Women of different ages await the arrival of someone who’ll take them. While waiting, they talk to the stones with eyes that bear the widowhood of days. I’ve seen them all my life. Away from the stones, close to the sea. In the days when striped beach huts were hired, picnic lunches and folding chairs were taken to the sand and the children were learning to swim in the sea, well away, golden little dots appearing in the tides. I can see their whole lives. They used to arrive in the morning and leave when the afternoon came to an end, shaking the sand off their feet. Their faces broken by the sun reach out today to the stones’ muteness. I see them and I walk on: this street is a route far too far away from the sea.
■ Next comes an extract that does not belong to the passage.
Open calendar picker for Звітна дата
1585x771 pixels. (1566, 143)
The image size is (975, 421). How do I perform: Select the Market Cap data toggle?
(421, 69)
It’s dark. The traffic lights illuminate the clearings. The city is a forest where each man is a model for the meagreness of the vineyards. Slow, they walk along the avenue, vine bodies burnt by the January moonlight. The wind triggers no movement at all, not a single gesture: only twigs lie along the dark overcoat of these cold days. These are no women to be talking to stones. It’s men for whom still having a face is an irregularity soon to be suppressed. An individuality which will run out on the difference between the straight walk and the inside walk. I see them coming up the avenue, their shadows going down it, piercing them like a section of a past to which returning is not denied. Each one separate, divided, two marching selves, walking the streets in opposite directions and none truly knows up to which point they’re allowed to go back.
Returning is possible only to a certain extent. You return and you are returning to the possible possibility, and that which is not possible, the return to the original shape, embryonic maternal womb, rests on the questionable line of this horizon no longer reachable by the pruned vine branches. This is all that’s left, the metaphoric body of an idea which only exists as a way to say: – it’s been dark for so long.
© Translated by Ana Hudson, 2015
É quase noite
É quase noite.
Mulheres de diferentes idades esperam a chegada de quem as há-de levar. Enquanto esperam, falam às pedras com os olhos que carregam a viuvez dos dias. Vi-as toda a vida. Longe das pedras, junto ao mar. Quando se alugavam barracas listadas, se levava almoço e cadeiras desdobráveis para a areia, os miúdos aprendendo a nadar no mar, distantes delas, sendo só os seus pontinhos dourados, aparecendo entre marés. Vejo-lhes toda a vida. Chegavam de manhã e partiam ao fim da tarde, sacudindo dos pés a areia. Rostos quebrados de sol que hoje convergem até à mudez das pedras. Vejo-as e passo: esta rua é um caminho demasiado distante do mar.
Está escuro. As luzes dos semáforos alumiam as clareiras. A cidade é uma floresta em que cada homem serve de modelo à magreza das videiras. Marcham lentos ao longo da avenida, corpos de vinha queimada pelo luar de Janeiro. Nenhum movimento é despoletado pelo vento, nem um só gesto: só galhos estendidos ao longo do sobretudo negro destes dias frios. Não são mulheres que falem às pedras. São os homens para quem o haver ainda rosto é uma irregularidade que brevemente será suprimida. Uma individualidade que se esgota na divergência entre o andar recto e o andar por dentro. Vejo-os caminhando avenida acima, e as suas sombras caminhando avenida abaixo, atravessando-os como parte de um passado a que não negam regresso. Cada um separado, dividido, dois eus caminhantes, passeando pelas ruas em direcções opostas, sem que alguém saiba verdadeiramente até onde se pode regressar.
Voltar só é possível até um certo ponto. Regressa-se e regressa-se à possibilidade possível, e o que não é possível, o voltar à forma original, embrionária de colo materno, mantém-se na linha questionável deste horizonte que os braços podados das videiras já não podem alcançar. Resta-lhes isto, o corpo metafórico de uma ideia que apenas existe como forma de dizer: — já é noite há tanto tempo.